The study on the solvents believed that the nonvolatile nonpolar solvents were able to retain the largest amount of terpenes and flavonoids by bonding with and trapping them.   

[Norby]

So if there are 160 types of terpenes found in MJ and test sites can't test for all of tehm, will you know if there are unid'd terpenes in your sample or do we just assume there is even more in our sample than we get back in the results?  This could explain why a lemon skunk sample may show no limonene but still smell very lemony?  A different terpene that is similar but not registering?

[in vivo]

It's possible, but I imagine they're continually adding those that are most prominent. Many are likely only present in very minimal amounts.
I would imagine that if there's an anomaly worthy of mention in the results that they would comment on it. 

[Norby]

Kewl.

[in vivo]

seems like an easy thing to find, right? not really.

 

this page mentions 66 cannabinoids

http://www.medicinal...of-cannabis.pdf

Chemical constituents of cannabis

"So far, 66 cannabinoids have been identified."

 

http://www.greenhous...of_cannabis.pdf

"With about 538 known constituents, Cannabis is one of the chemically best studied plants."

 

http://adai.uw.edu/m...annabinoids.htm

"There are over 480 natural components found within the Cannabis sativa plant, of which 66 have been classified as "cannabinoids;" chemicals unique to the plant."

 

you can see, the numbers are all over the map so far. some papers reference other papers and studies and no one has the definitive list!

 

 

I think the point that's attempting to be made is that you can't know how to base the pharmacology of a delivery system if you don't know the totality of the chemical constituent that make it up ie all cannabis species. 

 

One issue surrounding the confusion is in regards to whether some identified compounds are in fact present in cannabis or are created via the process of analysis.

 

Another issue would be that any plant is made up of a number chemicals. That doesn't mean that they're all active. Even those that might be active like THCV or CBDV won't show up unless a plant that's high in either THC or CBD respectively is pushed to its capacity. Even then you'd be lucky to hit 2% as far as I know. That means that unless current methods for quantification are insufficient and falling short of proper separation that by in large we know which cannabinoids we're working with. I believe that the rest are currently believed to primarily be found in miniscule amounts.

 

THC

CBD

CBN (older the sample or higher the heat)

CBG (normally under 2%)

CBC (normally under 2%)

CBDV (normally under 2% in strains over 20% CBD)

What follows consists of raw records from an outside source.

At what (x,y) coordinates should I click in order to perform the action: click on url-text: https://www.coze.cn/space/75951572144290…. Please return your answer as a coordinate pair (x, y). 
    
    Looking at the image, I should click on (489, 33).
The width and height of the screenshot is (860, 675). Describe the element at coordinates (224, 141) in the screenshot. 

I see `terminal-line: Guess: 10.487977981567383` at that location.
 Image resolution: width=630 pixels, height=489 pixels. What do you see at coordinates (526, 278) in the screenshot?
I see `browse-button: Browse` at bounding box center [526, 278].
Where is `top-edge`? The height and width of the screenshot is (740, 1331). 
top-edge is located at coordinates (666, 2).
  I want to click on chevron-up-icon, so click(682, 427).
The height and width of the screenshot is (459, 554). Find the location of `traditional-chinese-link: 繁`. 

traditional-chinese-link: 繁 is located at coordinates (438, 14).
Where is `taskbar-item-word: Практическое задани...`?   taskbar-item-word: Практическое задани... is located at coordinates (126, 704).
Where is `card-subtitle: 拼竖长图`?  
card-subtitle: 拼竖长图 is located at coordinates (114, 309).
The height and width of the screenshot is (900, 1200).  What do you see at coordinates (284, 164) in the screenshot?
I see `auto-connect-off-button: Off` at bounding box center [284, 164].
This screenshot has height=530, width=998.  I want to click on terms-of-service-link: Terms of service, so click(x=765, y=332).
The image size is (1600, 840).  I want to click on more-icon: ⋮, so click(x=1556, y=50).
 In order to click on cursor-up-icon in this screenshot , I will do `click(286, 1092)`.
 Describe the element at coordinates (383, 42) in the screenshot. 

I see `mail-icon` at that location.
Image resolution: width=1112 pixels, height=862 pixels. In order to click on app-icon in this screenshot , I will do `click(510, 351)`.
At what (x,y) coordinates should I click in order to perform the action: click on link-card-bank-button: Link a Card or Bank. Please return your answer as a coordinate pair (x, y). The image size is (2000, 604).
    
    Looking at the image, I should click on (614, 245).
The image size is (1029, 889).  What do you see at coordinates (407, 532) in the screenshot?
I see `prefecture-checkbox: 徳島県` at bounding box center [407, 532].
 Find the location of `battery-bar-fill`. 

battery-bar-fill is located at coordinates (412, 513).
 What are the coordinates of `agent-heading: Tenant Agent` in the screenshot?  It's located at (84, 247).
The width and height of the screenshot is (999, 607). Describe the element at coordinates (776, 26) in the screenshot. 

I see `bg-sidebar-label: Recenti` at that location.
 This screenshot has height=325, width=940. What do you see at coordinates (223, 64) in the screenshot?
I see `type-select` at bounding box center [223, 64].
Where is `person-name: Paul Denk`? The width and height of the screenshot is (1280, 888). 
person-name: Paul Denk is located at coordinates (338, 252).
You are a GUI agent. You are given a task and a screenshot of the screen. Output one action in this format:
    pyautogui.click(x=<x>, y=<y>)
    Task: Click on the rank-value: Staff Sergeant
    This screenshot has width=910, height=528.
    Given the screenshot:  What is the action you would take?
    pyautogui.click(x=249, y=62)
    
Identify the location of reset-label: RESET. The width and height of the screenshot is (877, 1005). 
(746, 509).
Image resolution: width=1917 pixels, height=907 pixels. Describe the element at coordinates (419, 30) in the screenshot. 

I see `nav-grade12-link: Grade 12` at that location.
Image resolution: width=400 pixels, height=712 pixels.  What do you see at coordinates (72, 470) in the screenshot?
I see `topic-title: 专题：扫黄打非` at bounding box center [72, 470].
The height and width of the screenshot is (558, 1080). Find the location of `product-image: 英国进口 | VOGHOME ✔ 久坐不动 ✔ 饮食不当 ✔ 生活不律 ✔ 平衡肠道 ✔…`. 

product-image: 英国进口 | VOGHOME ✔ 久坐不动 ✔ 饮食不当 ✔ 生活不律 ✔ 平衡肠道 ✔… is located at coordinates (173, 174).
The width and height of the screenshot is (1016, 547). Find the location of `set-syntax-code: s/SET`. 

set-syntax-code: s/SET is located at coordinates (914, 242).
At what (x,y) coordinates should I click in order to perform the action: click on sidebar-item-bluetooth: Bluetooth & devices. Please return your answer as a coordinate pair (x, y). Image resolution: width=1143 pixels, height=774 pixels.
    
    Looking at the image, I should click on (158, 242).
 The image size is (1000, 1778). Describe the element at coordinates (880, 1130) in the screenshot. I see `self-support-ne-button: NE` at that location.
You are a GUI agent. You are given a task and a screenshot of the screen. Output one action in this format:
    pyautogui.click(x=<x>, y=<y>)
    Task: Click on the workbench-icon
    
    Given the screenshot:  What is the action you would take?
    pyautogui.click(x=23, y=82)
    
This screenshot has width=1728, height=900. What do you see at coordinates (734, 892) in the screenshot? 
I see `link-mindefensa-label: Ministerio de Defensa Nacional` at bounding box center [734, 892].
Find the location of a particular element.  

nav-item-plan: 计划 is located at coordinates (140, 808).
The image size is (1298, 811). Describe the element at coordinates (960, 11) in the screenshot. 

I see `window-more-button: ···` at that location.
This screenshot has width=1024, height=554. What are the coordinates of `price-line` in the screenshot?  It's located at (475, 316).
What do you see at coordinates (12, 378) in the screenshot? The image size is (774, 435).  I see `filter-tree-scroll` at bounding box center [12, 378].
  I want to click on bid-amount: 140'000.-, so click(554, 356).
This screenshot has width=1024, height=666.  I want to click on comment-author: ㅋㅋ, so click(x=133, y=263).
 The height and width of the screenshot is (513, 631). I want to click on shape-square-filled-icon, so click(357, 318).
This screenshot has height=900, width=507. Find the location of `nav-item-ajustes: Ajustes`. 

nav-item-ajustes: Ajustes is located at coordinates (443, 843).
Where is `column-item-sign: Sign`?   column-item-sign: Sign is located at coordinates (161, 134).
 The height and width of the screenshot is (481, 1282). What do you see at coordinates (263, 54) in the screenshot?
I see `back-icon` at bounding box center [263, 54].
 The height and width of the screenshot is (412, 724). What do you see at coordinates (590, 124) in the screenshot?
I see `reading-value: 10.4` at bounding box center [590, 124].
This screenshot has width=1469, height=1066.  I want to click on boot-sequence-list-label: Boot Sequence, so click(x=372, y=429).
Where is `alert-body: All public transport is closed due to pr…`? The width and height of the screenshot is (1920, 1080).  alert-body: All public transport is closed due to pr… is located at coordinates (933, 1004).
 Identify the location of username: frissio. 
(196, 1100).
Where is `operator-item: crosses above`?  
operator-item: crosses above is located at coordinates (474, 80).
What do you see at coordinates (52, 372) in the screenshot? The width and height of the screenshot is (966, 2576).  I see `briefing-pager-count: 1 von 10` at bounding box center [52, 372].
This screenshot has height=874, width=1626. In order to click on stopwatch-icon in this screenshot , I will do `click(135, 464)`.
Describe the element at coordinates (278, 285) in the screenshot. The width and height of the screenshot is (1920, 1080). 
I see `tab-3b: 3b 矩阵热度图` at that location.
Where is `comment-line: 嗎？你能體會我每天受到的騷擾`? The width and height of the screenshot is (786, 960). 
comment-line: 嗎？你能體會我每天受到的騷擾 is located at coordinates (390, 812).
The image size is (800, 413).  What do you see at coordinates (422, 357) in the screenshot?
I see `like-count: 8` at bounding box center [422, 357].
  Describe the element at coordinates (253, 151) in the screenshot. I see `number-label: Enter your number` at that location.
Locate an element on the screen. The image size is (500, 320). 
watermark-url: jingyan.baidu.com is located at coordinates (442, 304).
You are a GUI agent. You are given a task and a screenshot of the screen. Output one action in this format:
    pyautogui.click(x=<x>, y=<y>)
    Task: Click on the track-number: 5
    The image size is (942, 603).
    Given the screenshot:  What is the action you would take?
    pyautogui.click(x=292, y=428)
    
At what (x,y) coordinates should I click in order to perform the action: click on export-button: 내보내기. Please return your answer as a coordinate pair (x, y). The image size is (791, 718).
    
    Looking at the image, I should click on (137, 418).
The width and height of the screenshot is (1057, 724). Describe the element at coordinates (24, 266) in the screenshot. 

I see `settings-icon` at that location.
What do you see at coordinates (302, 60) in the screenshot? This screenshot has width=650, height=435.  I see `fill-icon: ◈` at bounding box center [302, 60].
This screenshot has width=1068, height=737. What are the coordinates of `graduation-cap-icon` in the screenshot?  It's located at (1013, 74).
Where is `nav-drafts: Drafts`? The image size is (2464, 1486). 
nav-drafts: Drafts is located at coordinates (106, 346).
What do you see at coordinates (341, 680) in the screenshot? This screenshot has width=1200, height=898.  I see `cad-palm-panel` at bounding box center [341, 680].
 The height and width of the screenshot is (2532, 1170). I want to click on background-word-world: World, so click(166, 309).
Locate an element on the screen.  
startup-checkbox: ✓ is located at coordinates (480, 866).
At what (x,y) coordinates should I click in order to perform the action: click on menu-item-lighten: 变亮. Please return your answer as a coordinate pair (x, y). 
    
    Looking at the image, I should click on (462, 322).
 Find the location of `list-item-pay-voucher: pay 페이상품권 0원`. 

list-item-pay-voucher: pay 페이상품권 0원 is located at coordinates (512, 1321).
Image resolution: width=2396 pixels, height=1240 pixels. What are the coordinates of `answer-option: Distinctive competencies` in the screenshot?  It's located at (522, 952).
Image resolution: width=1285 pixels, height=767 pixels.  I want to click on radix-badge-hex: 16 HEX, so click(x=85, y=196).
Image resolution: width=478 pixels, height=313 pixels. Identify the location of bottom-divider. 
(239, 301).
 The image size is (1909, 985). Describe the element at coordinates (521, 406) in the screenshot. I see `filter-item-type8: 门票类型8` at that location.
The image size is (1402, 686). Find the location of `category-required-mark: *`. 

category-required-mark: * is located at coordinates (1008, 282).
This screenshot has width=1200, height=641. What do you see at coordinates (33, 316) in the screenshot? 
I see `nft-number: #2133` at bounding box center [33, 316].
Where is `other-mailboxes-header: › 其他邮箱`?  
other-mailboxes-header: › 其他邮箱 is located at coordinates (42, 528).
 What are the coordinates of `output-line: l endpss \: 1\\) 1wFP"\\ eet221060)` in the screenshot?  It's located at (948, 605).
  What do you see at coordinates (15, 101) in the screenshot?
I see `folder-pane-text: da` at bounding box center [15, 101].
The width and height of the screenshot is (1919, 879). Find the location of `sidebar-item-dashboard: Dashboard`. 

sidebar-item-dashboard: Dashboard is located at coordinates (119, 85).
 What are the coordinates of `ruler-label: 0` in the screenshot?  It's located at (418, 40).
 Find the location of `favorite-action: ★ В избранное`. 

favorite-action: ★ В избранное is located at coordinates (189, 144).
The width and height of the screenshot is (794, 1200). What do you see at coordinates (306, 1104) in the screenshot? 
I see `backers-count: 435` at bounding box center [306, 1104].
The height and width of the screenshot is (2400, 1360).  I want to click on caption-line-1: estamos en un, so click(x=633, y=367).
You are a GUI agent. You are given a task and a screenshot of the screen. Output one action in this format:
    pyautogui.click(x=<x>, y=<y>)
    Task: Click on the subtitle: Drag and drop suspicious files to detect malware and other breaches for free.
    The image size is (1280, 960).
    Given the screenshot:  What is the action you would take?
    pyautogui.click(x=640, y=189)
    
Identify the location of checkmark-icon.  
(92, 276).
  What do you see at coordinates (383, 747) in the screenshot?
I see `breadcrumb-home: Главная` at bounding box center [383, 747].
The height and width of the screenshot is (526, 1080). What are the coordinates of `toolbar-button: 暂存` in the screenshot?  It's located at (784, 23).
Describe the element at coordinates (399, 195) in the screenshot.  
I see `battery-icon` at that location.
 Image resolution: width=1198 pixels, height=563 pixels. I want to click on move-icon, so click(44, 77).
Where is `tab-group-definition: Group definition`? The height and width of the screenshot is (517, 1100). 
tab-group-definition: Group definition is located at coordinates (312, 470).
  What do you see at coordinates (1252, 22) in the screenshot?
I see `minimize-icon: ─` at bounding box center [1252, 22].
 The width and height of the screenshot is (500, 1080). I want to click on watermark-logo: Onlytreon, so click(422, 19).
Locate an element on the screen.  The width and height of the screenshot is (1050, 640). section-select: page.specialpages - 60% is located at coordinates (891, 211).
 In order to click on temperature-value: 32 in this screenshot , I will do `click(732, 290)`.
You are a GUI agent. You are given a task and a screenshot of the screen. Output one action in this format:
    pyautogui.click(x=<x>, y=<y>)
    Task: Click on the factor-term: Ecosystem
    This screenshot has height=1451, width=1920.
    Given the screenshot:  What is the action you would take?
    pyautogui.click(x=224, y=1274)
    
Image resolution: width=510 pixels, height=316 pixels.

THCV (normally under 2% in strains over 20% THC)

 

Are there other cannabinoids that can be found less often and in even lower levels? Sure. The question is whether they're destroyed via combustion or present in significant levels.

 

Then you've got about 200 other terpenoids to contend with. Again like the cannabinoids some are believed to be much more prevalent than others They're claimed to have pharmacological relevance down to 0.05%, but that's an issue of much debate. Less debatable is whether many of them are destroyed via combustion, or significant when found in lower levels.  

 

I'm not exactly certain how the wise men came up with the list of terpenoids that they're currently quantifying. I think Iron Labs and one of the big ones out west are running the same 38 or so. It's more than the majority of studies that I've read, and seems to consists of all of the terpenoids that are believed to be most prominent. More will always be better than less, but the lower the level of any individual constituent the lower the likelihood of its relevance. We might very well require a more complete profile. If we're not yet certain if we do or not then we've got plenty on our plates as is.

[+Malamute]

Honestly, I haven't read all the way through this, but have you covered how some cannabinoids are the precursors for other cannabinoids?